LCMV isn’t particularly dangerous to healthy humans, but it can cause serious disease and death in those with compromised immune systems. Similar to Zika virus, LCMV can infect an adult with barely noticeable symptoms, yet lead to a variety of birth defects in babies of infected mothers. However, it is in a different viral family than Zika, which has received international attention since a recent outbreak in South America.
LCMV spreads by infiltrating a host’s cell and “hijacking” some of the cell’s machinery to make more building blocks of itself and then assemble them into new virus particles. In the final step of the lifecycle, the virus pushes out – or “buds” – through the cell membrane to be released into the blood so it can be transmitted to other cells in the host. In this way, it creates an army of new particles capable of infecting other cells.

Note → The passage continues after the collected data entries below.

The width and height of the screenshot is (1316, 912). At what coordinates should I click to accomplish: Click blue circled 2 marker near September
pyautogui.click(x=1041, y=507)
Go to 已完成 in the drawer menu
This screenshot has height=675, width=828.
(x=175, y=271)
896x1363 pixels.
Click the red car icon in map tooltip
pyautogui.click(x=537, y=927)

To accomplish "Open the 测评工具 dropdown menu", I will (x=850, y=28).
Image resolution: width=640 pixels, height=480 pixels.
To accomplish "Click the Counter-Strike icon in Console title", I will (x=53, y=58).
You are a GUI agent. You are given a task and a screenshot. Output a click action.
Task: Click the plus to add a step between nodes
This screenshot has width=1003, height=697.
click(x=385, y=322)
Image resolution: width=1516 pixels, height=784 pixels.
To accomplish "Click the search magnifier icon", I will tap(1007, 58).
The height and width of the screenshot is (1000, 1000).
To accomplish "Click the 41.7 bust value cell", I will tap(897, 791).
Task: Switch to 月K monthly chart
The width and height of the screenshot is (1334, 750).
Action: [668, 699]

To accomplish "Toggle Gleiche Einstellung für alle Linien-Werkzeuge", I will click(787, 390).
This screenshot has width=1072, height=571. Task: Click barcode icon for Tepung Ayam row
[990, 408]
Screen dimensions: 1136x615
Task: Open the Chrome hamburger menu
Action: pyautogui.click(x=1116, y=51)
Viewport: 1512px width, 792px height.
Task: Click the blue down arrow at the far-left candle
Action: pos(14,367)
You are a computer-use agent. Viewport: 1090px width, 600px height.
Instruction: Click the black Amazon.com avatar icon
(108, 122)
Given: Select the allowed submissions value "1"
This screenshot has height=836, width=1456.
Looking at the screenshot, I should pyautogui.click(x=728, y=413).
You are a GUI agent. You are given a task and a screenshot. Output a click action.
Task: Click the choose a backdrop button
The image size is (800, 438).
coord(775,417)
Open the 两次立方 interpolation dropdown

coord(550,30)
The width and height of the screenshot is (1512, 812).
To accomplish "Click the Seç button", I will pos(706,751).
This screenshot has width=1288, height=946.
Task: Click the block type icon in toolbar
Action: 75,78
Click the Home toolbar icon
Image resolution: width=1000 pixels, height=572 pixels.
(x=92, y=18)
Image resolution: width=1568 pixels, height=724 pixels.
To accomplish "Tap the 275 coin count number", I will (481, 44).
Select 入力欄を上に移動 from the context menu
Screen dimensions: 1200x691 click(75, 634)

Along with new infectious particles, it makes many more faulty ones, or “defective interfering particles.” When they enter a cell, defective interfering particles block any infectious particles that may have also tried to infect that same cell, thus preventing the infection from reproducing to the point of harming the host. In short, the virus makes large numbers of defective interfering particles to prevent itself from setting up productive infections in all the cells of the host. Almost like being on a diet, the virus prevents itself from overindulging because to do so would hurt its rodent host and ultimately the virus’ ability to survive in nature.
In their study, Botten’s team started out looking at a viral protein that drives the virus budding process. They discovered that this protein, called Z, was modified by the addition of a phosphate in a unique region of the protein called a “late domain.” Their original goal was to determine how the addition of a phosphate to this late domain – also known as phosphorylation – might help the virus complete the final step of the budding process, whereby the newly forming virus is literally “cut off” from the cell and ultimately released to go on and infect new cells. In the lab, Ziegler created viruses that couldn’t be phosphorylated to test what would happen.
The nonphosphorylatable virus continued to make just as many infectious particles, but the defective interfering (DI) particles vanished. The UVM researchers inadvertently had found the genetic element that drives DI production. This finding was exciting, because it was the first time a virus had been shown to have a separate pathway devoted solely to the formation of DI particles.
“The key is, sometimes you need to look outside of what you were originally trying to find out, because that’s where the cool things happen,” Ziegler says.
Now, researchers can genetically alter a virus so it doesn’t make DI particles, which is a first for the field. They can inject the altered virus into a mouse to see whether, lacking that regulatory mechanism, it will spread uncontrollably and either kill the animal or reduce its fitness. This is first time the presumed role of DI particles can be formally tested in the animals that carry the virus in nature.
And, they could use the same findings to engineer a vaccine by making a virus that would naturally produce much larger quantities of DI particles following infection. This new virus would actually be attenuated – or weaker- because it would make so many DI particles that it could not spread efficiently in the host.
“It just can’t grow as well as it normally does,” Botten says. “While the virus is able to grow in you, your body has made a full immune response to it, and it will kill it.” Botten and his team have applied for a provisional patent to develop this idea.
Live attenuated viruses have historically made some of the best vaccines. A number of the world’s most malicious pathogens – Ebola, Marburg virus, and even the flu – create defective interfering particles that can presumably control their spread in the host.